I have a different wish list, but I also want your wish granted.
I would like clinicians, patients, families and the public to be informed about the low and very low quality evidence in gender medicine, including that
1. it is unknown (except for the very young, where it is a small minority) how many do have long term gender distress--distress--not non-conformity.(**I had mis-typed, the statement is correct now--only a small number **do** have long term gender distress into mature adulthood.) It is more generally unknown what the natural history is, i.e. the likely outcomes if there is no medical or social transition, if only psychological or other mental health support or other support is given.
2. It is unknown how to reliably determine for whom in particular cross gender identification is likely to endure into and throughout adult maturity
3. Of the latter, it is unknown for whom medical or social intervention is likely to have a favorable benefit/risk ratio
----assessments for medical intervention readiness have not been compared to long term outcomes, check out the interview with Dr.
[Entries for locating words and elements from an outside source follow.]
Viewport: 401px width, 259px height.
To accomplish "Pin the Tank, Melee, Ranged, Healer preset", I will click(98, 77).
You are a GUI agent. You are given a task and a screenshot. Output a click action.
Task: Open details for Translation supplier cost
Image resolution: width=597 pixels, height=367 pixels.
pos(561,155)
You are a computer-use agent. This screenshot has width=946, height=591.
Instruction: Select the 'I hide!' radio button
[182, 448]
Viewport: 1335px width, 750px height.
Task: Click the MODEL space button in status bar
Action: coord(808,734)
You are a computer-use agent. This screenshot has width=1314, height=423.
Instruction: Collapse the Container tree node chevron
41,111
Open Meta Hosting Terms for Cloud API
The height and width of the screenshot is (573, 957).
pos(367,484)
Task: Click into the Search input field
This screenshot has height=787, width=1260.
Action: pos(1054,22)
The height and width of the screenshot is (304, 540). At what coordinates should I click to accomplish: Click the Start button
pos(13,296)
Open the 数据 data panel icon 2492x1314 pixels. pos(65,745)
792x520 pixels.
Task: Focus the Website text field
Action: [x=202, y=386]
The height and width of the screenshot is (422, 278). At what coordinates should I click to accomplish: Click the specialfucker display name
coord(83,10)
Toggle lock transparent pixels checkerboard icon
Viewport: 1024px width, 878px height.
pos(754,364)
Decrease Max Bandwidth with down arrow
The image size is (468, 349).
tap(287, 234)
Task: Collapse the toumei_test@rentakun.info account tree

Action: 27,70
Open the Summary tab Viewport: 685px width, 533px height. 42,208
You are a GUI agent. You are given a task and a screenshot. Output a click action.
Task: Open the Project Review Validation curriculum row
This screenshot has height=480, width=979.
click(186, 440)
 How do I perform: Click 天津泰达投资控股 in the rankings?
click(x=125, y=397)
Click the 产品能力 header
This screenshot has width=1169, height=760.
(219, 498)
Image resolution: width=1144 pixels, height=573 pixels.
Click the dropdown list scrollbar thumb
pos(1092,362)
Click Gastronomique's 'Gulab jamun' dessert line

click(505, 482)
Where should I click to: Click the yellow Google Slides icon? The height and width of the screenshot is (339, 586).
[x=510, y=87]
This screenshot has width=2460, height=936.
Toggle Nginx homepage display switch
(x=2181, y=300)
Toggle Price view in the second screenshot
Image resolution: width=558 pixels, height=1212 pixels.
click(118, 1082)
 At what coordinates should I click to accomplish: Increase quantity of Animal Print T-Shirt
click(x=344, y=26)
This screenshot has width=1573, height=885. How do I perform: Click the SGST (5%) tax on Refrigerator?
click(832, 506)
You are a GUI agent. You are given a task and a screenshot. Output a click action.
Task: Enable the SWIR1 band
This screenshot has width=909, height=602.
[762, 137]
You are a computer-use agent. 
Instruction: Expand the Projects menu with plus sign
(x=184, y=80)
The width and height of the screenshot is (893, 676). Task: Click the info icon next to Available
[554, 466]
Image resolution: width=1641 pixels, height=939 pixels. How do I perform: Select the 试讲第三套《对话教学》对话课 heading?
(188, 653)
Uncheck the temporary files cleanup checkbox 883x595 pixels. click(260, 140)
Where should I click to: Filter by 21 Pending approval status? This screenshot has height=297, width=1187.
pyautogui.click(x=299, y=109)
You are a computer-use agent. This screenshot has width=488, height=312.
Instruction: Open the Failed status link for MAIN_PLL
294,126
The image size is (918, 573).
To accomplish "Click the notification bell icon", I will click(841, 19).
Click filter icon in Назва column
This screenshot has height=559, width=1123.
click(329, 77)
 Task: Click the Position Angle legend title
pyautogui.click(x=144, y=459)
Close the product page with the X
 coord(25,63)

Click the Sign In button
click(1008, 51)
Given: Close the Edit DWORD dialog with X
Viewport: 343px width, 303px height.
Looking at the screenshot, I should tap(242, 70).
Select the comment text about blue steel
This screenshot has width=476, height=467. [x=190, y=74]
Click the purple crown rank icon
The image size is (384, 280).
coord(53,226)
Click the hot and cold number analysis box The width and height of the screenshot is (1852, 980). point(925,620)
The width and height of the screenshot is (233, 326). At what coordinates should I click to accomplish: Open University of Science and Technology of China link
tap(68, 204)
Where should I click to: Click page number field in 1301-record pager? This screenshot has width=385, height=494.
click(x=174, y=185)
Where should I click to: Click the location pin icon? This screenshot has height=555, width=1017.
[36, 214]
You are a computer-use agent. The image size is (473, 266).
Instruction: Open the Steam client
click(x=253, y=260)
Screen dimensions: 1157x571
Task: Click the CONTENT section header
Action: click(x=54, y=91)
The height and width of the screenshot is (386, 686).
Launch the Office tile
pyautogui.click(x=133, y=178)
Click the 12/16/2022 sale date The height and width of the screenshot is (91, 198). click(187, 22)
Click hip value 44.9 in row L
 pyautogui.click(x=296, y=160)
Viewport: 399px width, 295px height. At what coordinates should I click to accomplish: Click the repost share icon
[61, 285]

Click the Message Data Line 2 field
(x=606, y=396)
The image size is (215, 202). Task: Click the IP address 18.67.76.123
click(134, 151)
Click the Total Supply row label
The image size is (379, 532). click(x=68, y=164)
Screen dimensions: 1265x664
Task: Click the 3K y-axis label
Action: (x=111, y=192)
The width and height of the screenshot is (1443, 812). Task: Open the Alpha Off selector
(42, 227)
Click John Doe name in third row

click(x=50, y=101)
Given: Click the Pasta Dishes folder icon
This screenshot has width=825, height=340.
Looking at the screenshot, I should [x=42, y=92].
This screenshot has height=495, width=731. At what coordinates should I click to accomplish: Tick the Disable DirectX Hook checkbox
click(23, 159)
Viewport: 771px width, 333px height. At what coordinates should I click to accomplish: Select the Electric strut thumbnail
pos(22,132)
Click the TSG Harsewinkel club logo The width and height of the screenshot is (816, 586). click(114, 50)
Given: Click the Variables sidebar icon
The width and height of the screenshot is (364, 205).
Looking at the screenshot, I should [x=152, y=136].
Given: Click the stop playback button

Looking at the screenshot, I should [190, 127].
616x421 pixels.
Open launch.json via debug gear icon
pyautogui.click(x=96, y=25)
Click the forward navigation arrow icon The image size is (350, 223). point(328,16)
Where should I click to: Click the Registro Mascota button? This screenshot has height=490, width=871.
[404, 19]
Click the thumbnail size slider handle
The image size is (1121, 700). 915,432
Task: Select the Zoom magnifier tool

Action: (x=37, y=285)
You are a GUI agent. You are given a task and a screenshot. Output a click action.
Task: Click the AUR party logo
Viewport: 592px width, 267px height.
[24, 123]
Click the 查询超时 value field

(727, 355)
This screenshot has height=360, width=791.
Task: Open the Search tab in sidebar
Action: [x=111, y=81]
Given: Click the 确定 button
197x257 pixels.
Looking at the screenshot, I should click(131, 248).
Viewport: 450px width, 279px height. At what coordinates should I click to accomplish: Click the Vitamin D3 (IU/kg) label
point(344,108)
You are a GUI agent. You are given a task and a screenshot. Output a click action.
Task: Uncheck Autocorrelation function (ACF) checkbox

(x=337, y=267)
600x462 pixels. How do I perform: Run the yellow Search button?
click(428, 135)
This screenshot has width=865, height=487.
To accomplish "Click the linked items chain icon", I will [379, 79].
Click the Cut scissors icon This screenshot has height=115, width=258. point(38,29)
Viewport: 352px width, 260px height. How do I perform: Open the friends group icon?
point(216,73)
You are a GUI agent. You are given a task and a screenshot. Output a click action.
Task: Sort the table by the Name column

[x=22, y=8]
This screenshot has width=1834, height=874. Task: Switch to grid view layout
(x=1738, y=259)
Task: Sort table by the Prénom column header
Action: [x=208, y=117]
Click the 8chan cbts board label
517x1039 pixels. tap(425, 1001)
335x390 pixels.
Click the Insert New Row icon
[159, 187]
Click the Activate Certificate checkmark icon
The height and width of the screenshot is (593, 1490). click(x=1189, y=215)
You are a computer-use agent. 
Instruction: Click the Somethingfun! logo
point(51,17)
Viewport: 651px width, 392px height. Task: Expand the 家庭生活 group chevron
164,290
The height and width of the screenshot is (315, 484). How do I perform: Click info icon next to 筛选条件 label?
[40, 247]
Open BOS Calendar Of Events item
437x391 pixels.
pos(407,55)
Tishelman of Boston Children's Hospital in the Boston Globe last week
----the number who detransition or regret long term has not been reliably measured, even up to an order of magnitude.
4. it is even unknown how many have had beneficial vs. adverse outcomes from medical intervention long term, beyond short term honeymoon effects.
5. It is unknown what the likely medical risks are of medical intervention (associated cardiovascular, reproductive system, bone density, immune system, brain harms are reported, as are cancers, but not well characterized), in addition to the unknown likely medical effect on gender distress of these interventions.
I would also like the clinicians, etc., to have access to information that is not being made available, such as unrevealed outcomes from studies (reported in the NYT regarding the Olson-Kennedy led puberty blocker study, or the rest of the associated hormonal trial's outcomes as listed in the protocol, for instance) and systematic reviews (e.g., listed in PROSPERO as commissioned by WPATH and completed, reported about in part in the BMJ by Block and by the Economist) to further enable informed consent.
Thank you for your work and I hope people listen to you!
This is too far out of my wheelhouse for me to have any meaningful opinion.
But I was discussing yesterday with a colleague about the new light shed on PLATO (at This Week in Cardiology, on Cardiology Trials, and on Stop and Think) which is very much in our wheelhouse. And he surmised that perhaps Dr. Mandrola can no longer say “this is not nefarious”.
This article conjures up those same sentiments.